8. Notice the following in the Get_Gyro_data subsystem:

  • The input port is supplied with a value of '0x01' to be written to the POWER Management Register.
  • The I2C Master Read block connected to the Display block ensures that the correct data is written to the POWER Management Register. The I2C Read block uses the same settings as the I2C Write block.
  • For both the subsystems the priority of the I2C Write block is set to 1. The priority of the I2C Read block is set to any value higher than 1 to ensure you read the value of the POWER_CTL/POWER Management Register after it is set. To set the Priority of a block, right click on the block > Properties > General > Priority. To know more about block priorities and their impact on block execution order, refer to Set Block Properties.

9. Similar to the Task 4, run the model in External Mode.

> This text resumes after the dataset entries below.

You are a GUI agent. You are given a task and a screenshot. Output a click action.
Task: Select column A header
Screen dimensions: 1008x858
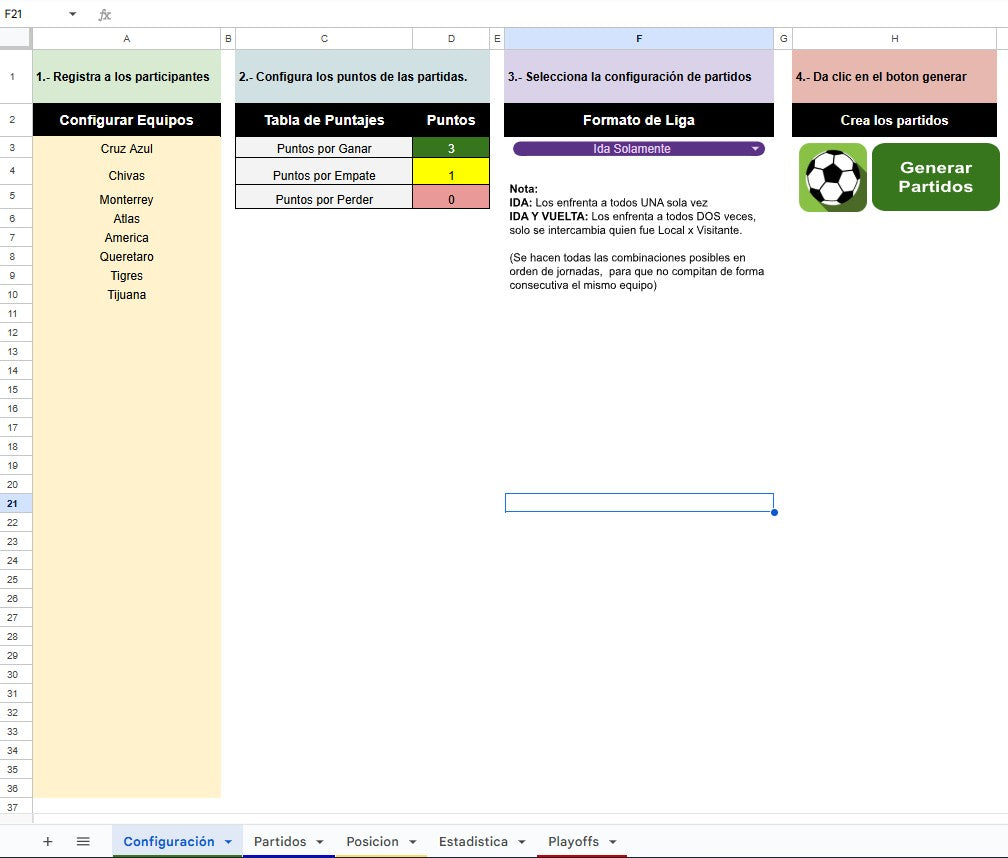click(x=126, y=38)

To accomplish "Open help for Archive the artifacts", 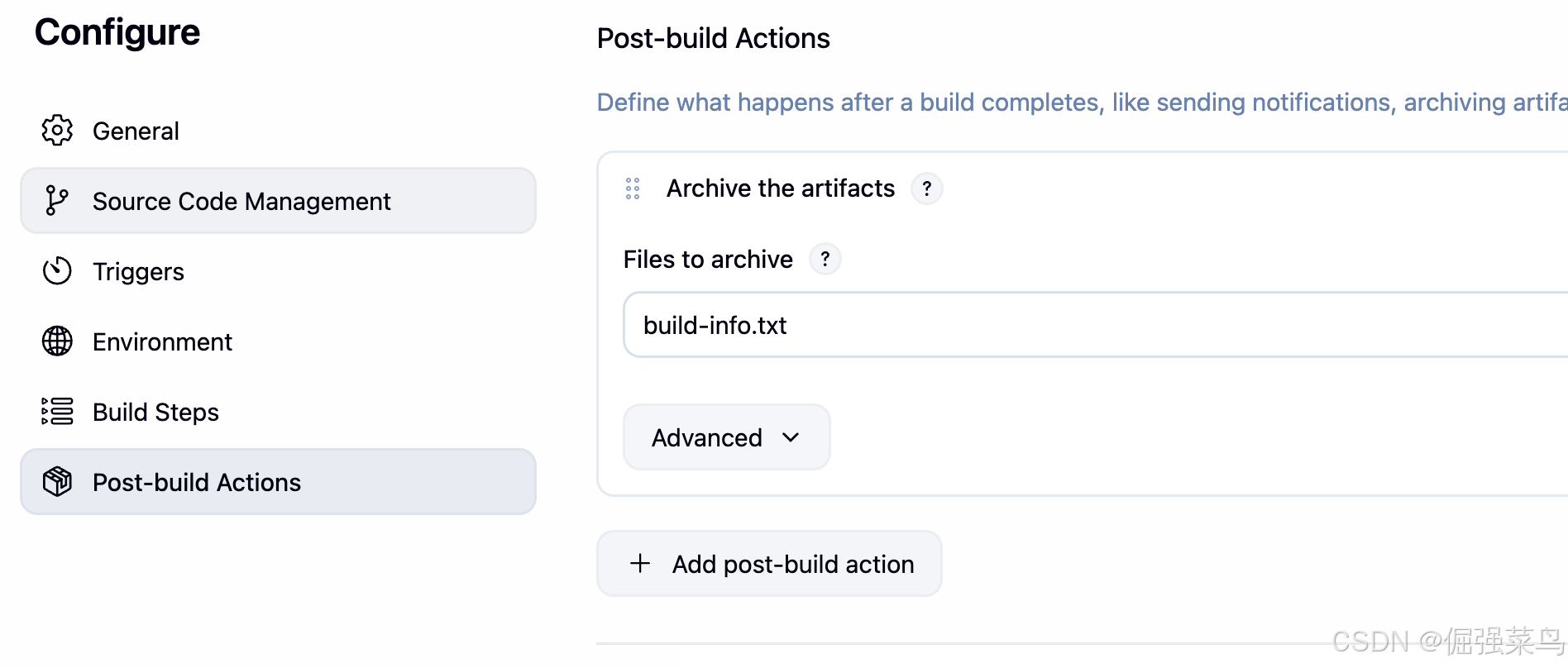I will pos(926,188).
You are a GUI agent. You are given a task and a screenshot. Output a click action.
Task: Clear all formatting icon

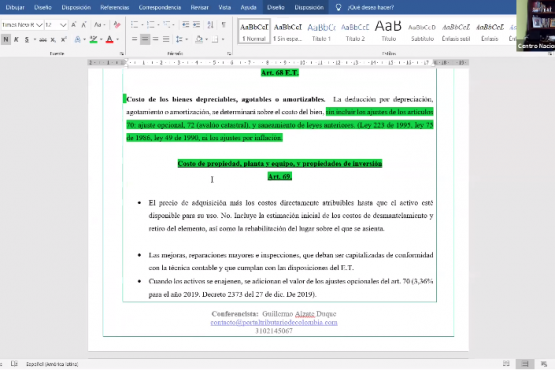pos(117,24)
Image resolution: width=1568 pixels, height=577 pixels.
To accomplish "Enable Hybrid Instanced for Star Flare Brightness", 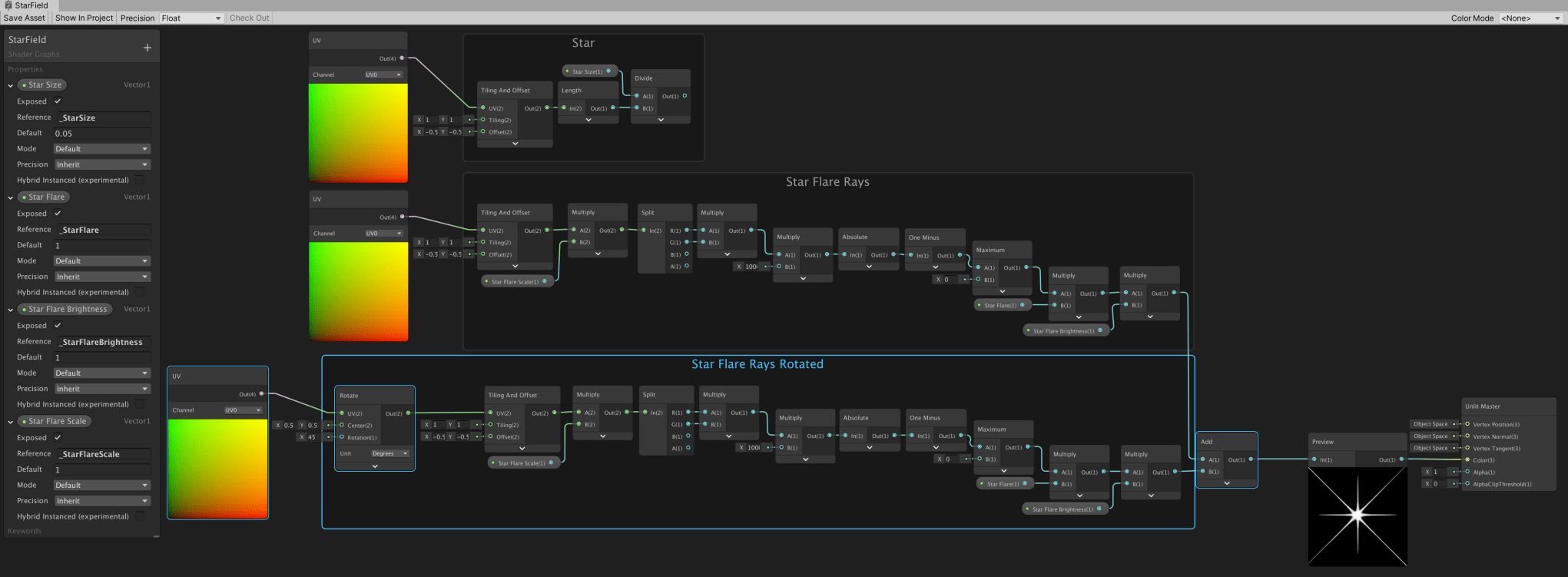I will (x=140, y=404).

Note:- In the case of external mode default 'serial transmit'(USBTX) and serial receive(USBRX) is used. The corresponding GPIO pins for USBTX and USBRX is D1 and D0 respectively. This will require editing other serial transmit and serial receive pin in case of running SCI blocks in external mode. To edit these settings go to the "Simulation > Model Configuration Parameters > Hardware Implementation > Target Hardware Resources > SCI" and edit appropriate Pins for Receive Pin and Transmit Pin. If you would like to build and deploy the code on hardware without running external mode, keep the default settings as it is in the Simulation > Model Configuration Parameters > Hardware Implementation > Target Hardware Resources > SCI.

Other Things to Try

  • Configure the TMP102 sensor to restore the output to 12-bit.
  • Change the conversion rate of the ADC in the sensor using the Configuration Register. Refer to the Continuous-Conversion Mode and the Configuration Register sections in TMP102 datasheet for more details.
  • Refer to the TMP102 datasheet and try to configure TMP102 to run in Shutdown Mode and/or Comparator Mode. Try to change the values of High-and-Low-Limit-Registers.
  • Refer to the ADXL345 datasheet and try to configure ADXL345 in different g Range settings using DATA FORMAT register.
  • Refer to the ITG3200 datasheet and try to configure ITG3200 in different CLK_SEL modes.
  • Follow the steps in this example to communicate to other I2C based sensors.

Summary

This example showed how to program your STMicroelectronics Nucleo board to configure and read sensor data from an I2C based sensors. In this example you learned how to:

  • Communicate with an I2C based sensor.
  • Program the STMicroelectronics Nucleo board to write data to and read data from specific registers on the I2C based sensor.
  • Initialize the sensor with some advanced settings.

You can use this example as a reference to access other I2C based sensors.